* TEXT PASSAGE:
>>>
# Core i3-370 vs AMD Phenom II N850(triple core)..Which one is better ?



## giprabu (Nov 21, 2010)

I have a dilemma of choosing a laptop based on the above processors..

And most of the laptops are powered by intel processors, why is it so ? 

Since there are very few models with amd processors, does it mean amd proccys are unreliable for laptops ?


----------



## coderunknown (Nov 21, 2010)

well go for the Core i3 proccy based lappy. i3 has Hyper Threading (2 cores, 4 threads), lower power requirements, inbuilt graphics. AMD phenom processors aren't suited for lappy as it eats more power & performs is lower than any Intel Core i series proccy. 

also in lappy ppls look for backup time more than graphics power (usually) or VFM. so 2 important points where AMD holds strength looses out. i'll say for now, at least, better don't get any AMD based lappy. not worth the couple of thousands you save. better invest in a laptop with Core i3 + 3-4Gb ram & HD5470 or HD5650. you'll get a bit slower proccy than i5 or the one you specified but better graphics at same price


----------



## giprabu (Nov 21, 2010)

^^^thanks dude..


----------



## coderunknown (Nov 21, 2010)

welcome buddy


----------



## saifikhan (Nov 25, 2010)

AMD Phenom II N850 (triple core) is a *Mobile processor* ! The AMD mobile processor series is a newly designed low-power series on 35W and ultra-low voltage 18W series.

You may want to take a closer look at laptops powered by this mobile processor.



giprabu said:


> Since there are very few models with amd processors, does it mean amd proccys are unreliable for laptops ?



NO. Reliability is a manifestation of engineering. AMD engineers have done pioneering work with 64-bit architecture, on-die memory controller, hypertransport and off-course working around the non-licensed intel patent landmine.

The number of products coming out depend on market maturity, price senstivity, age of the person who is buying, deals and blockers aka business practices. It's a case of Intel paying billions to keep AMD away.

On a related note, European Trade commission fined Intel USD 1.5 billion, AMD settlement USB 1.25 billion, Dell's shame and US Federal Trade commission fine running into billions of dollars. 

On Amazon site, you can see under 'Laptop' category

AMD approx 89 entries.
Intel approx 300 entries.

Thats approximately 3 intel offerings for every one AMD offering in the US market. However, in the Indian market its like 40 intel offerings for every one AMD offering. 

So, the skew is because of the deals.
<<<
* MATERIAL:
>>>
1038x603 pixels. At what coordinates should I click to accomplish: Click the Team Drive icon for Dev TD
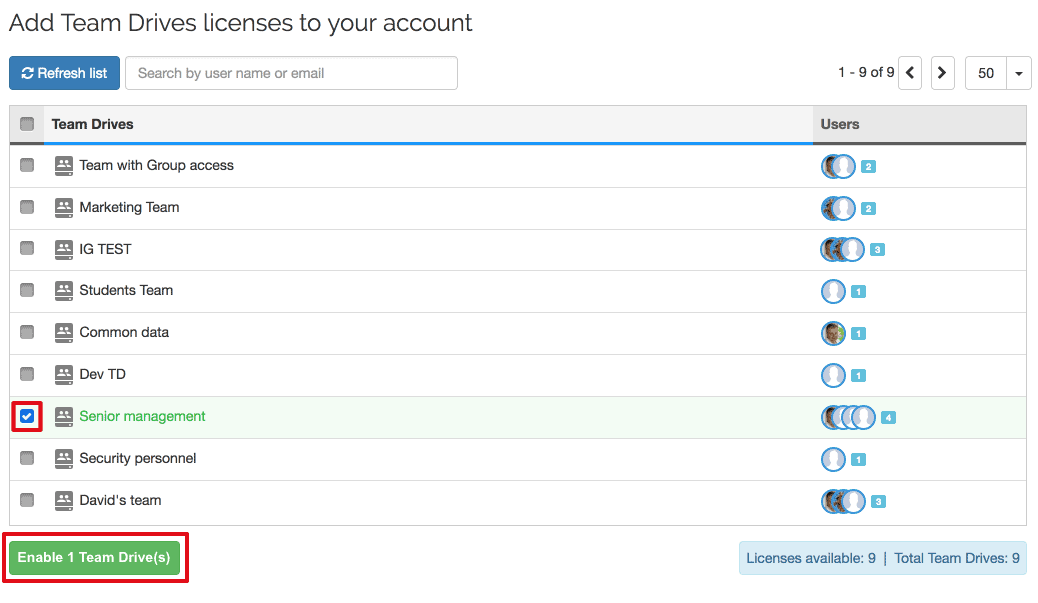pyautogui.click(x=64, y=374)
<<<
* REQUIRED WORK:
A. Answer these questions about the laptop processor thread:
(i) How many cores and threads does the Core i3 have, according to the first reply?
(ii) What two power ratings are given for the AMD mobile processor series?
(iii) About how many laptop entries does Amazon list for AMD and for Intel?
B. From the laptop processor thread, quote the passage that opens with the words containing "NO. Reliability is" and closes with "intel patent landmine.".

* EXERCISE RESULTS:
A.
(i) 2 cores and 4 threads.
(ii) 35W, and 18W for the ultra-low voltage series.
(iii) About 89 for AMD and about 300 for Intel.

B.
NO. Reliability is a manifestation of engineering. AMD engineers have done pioneering work with 64-bit architecture, on-die memory controller, hypertransport and off-course working around the non-licensed intel patent landmine.